** Information supplied follows **

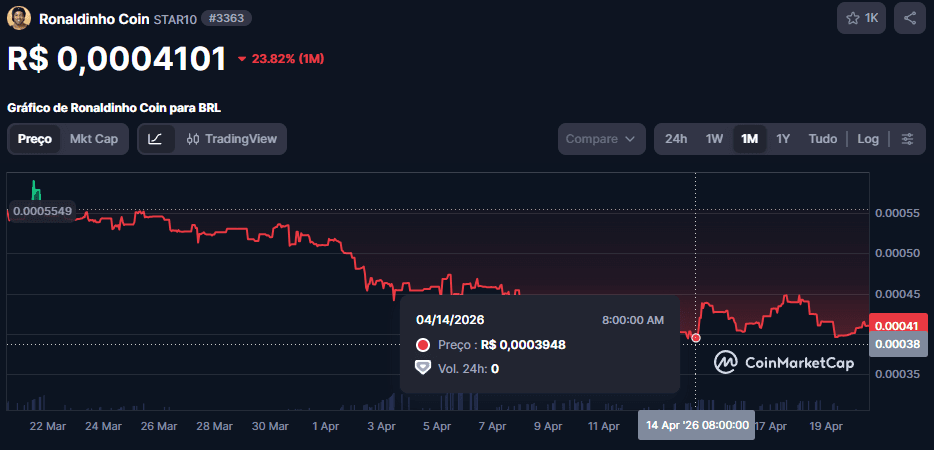The height and width of the screenshot is (450, 934).
Task: Add coin to watchlist with star button
Action: coord(862,18)
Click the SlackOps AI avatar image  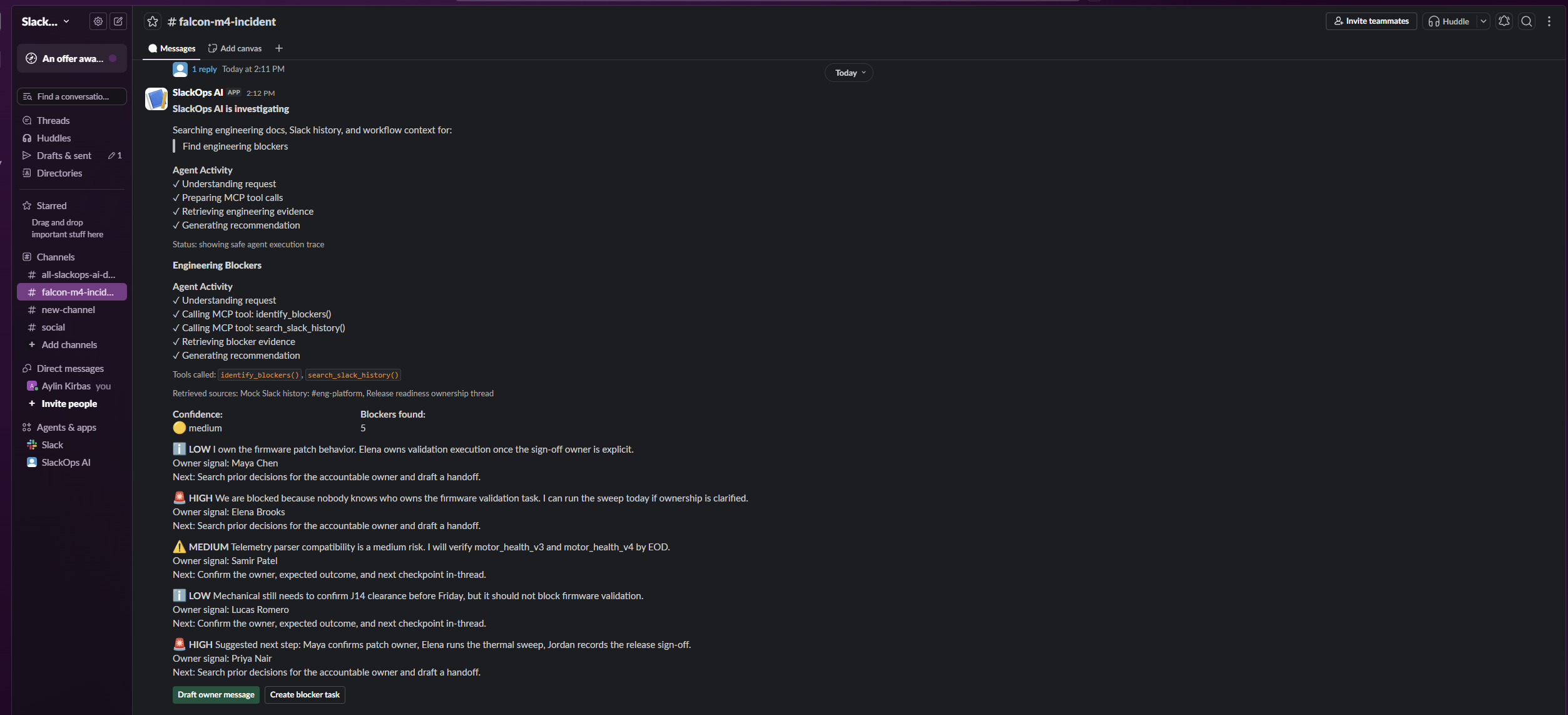(x=156, y=99)
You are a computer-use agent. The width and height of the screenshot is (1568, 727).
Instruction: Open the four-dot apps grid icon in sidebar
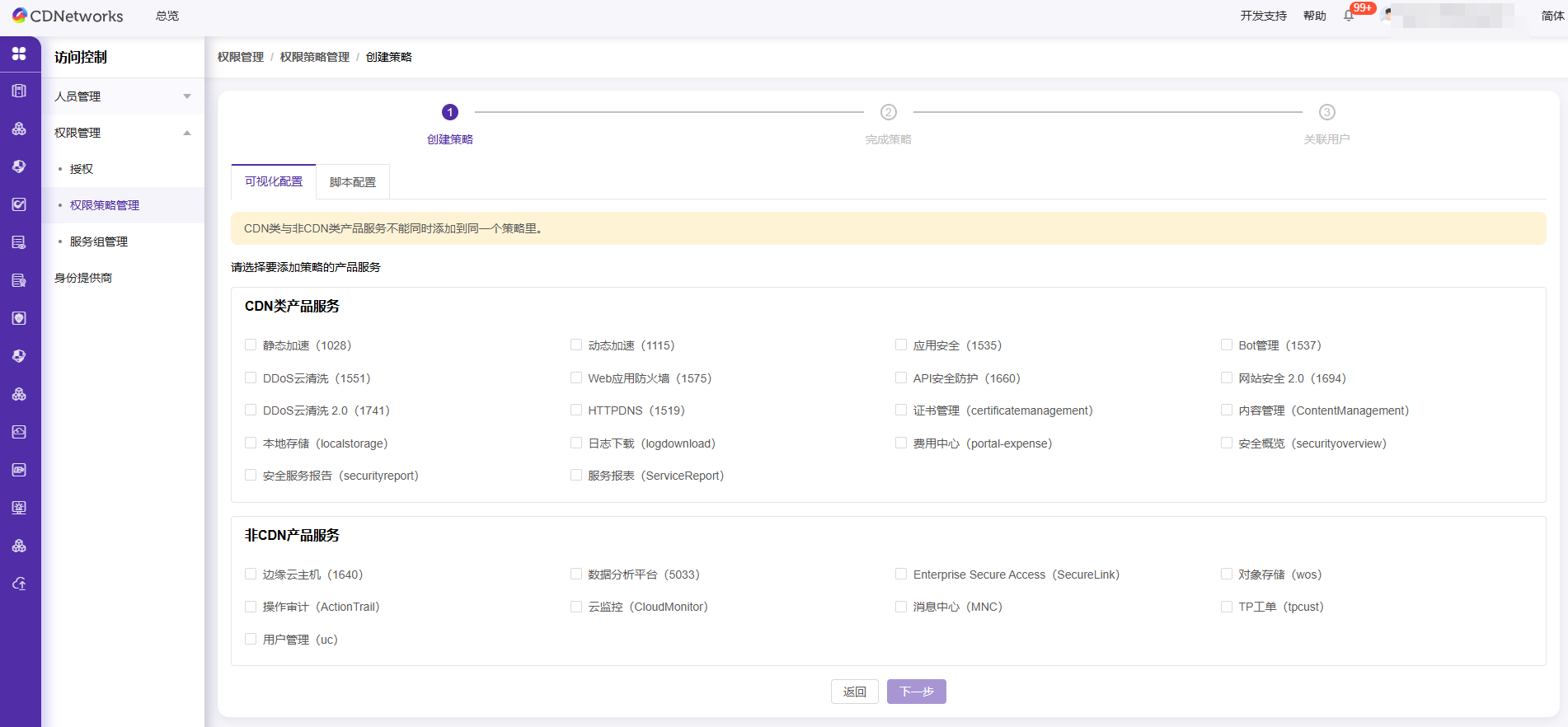[19, 54]
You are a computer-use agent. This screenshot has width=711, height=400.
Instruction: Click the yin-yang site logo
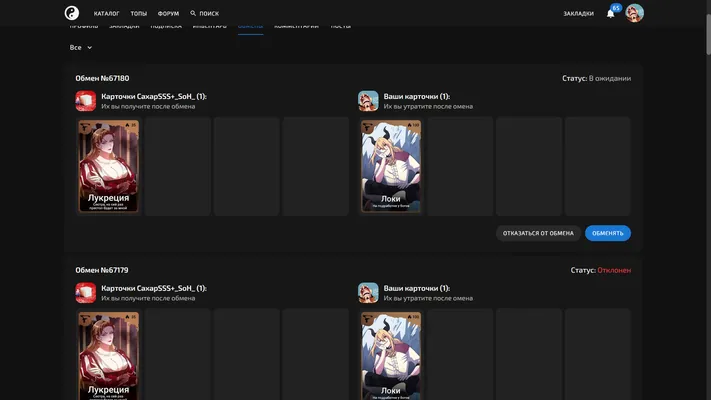(72, 13)
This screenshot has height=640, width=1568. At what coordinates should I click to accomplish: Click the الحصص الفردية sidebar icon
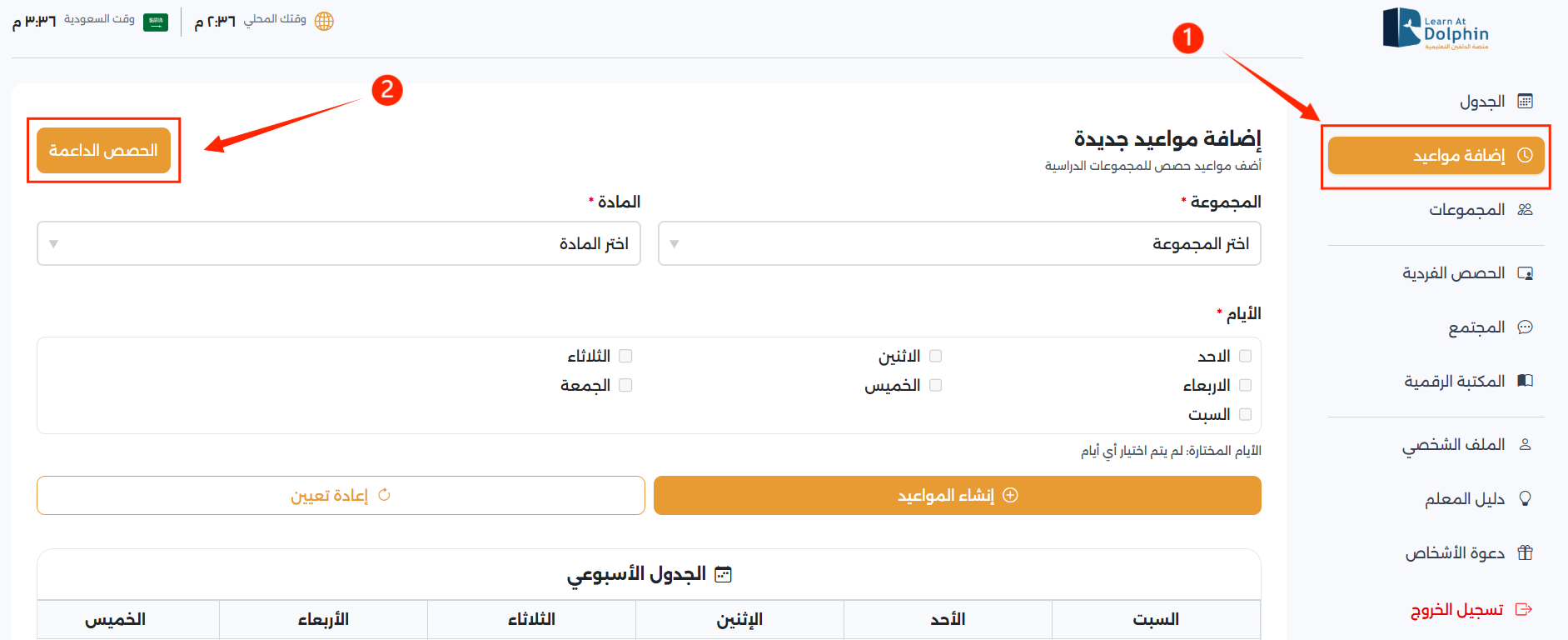pyautogui.click(x=1526, y=272)
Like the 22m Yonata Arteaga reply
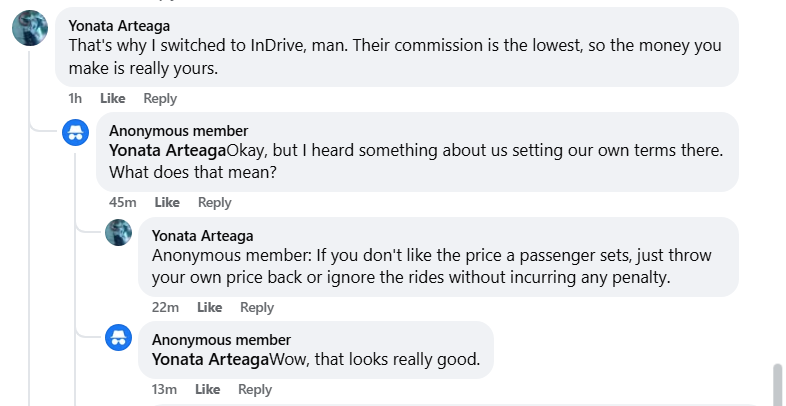The height and width of the screenshot is (406, 786). coord(209,307)
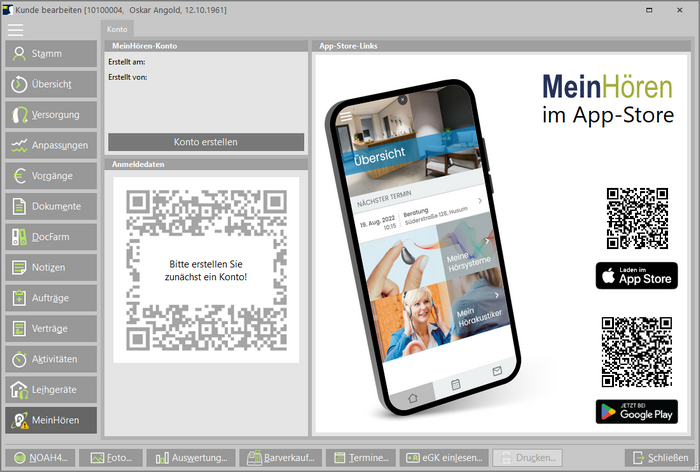Screen dimensions: 700x472
Task: Open the Stamm section
Action: pos(51,54)
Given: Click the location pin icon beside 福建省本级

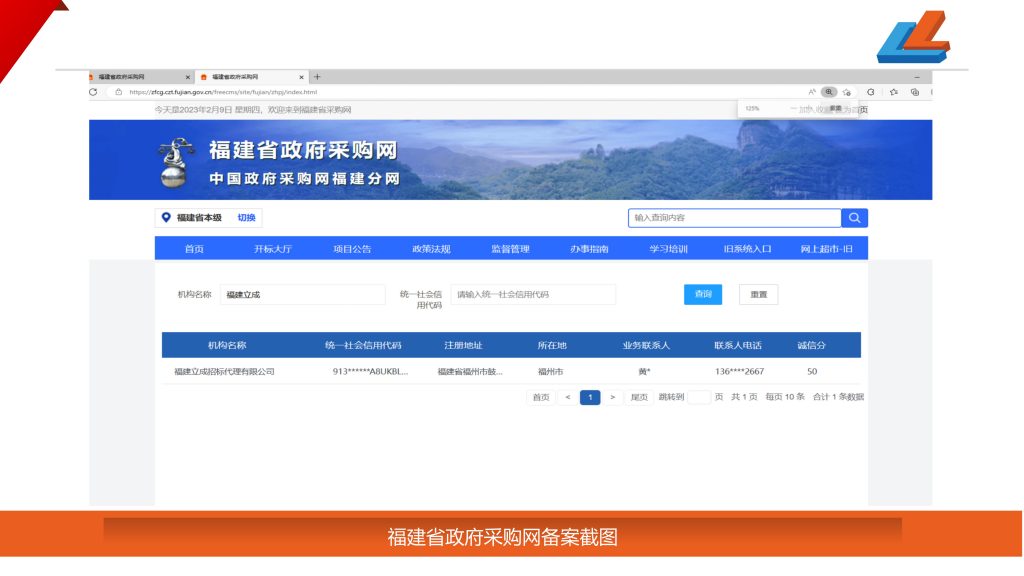Looking at the screenshot, I should coord(166,218).
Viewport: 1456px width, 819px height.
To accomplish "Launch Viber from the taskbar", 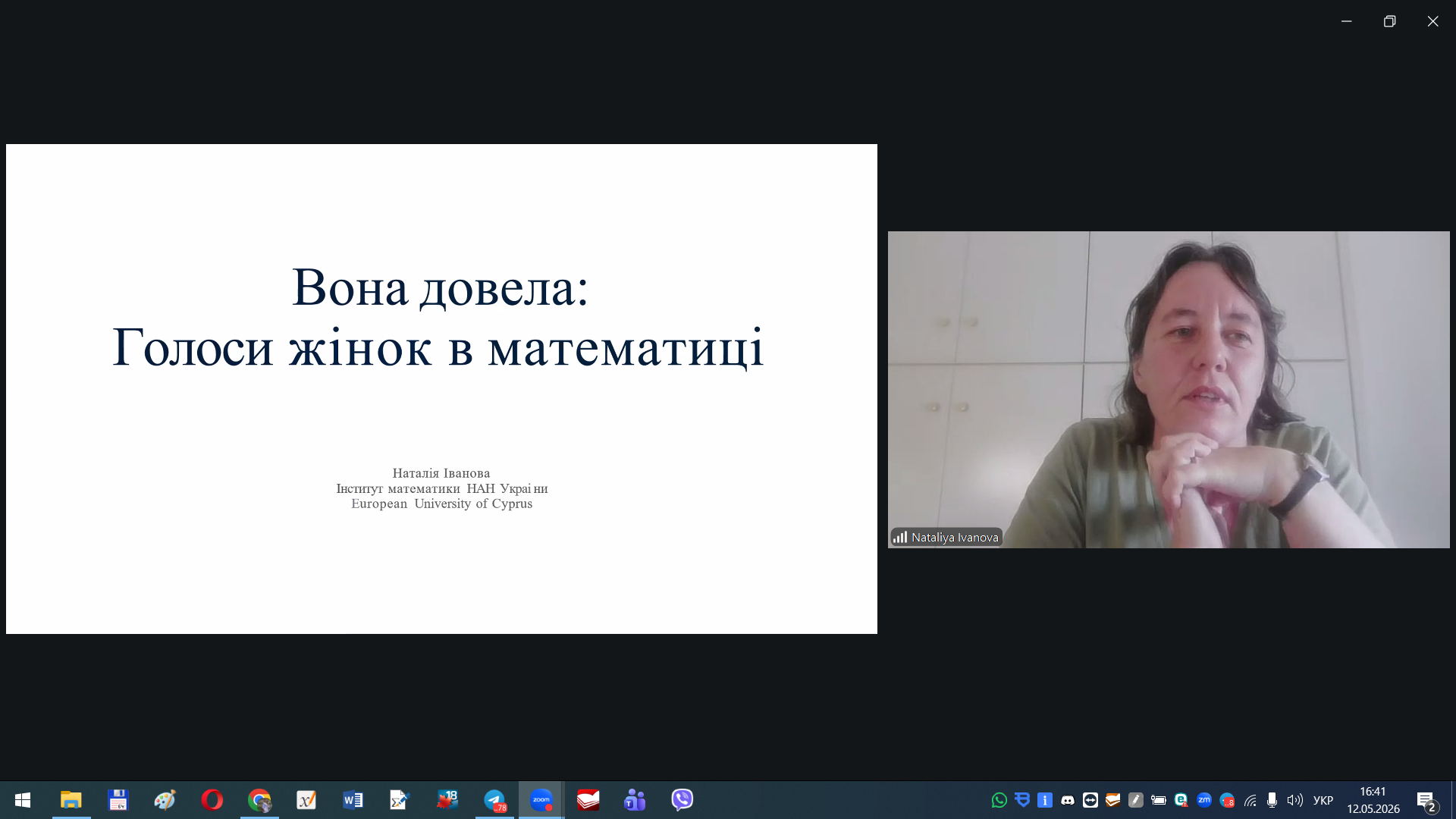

** End of Information supplied **

Show, from the entries above, every line that includes the string "agent".

You are a computer-use agent. The width and height of the screenshot is (1568, 727).
You are a computer-use agent. This screenshot has width=711, height=400.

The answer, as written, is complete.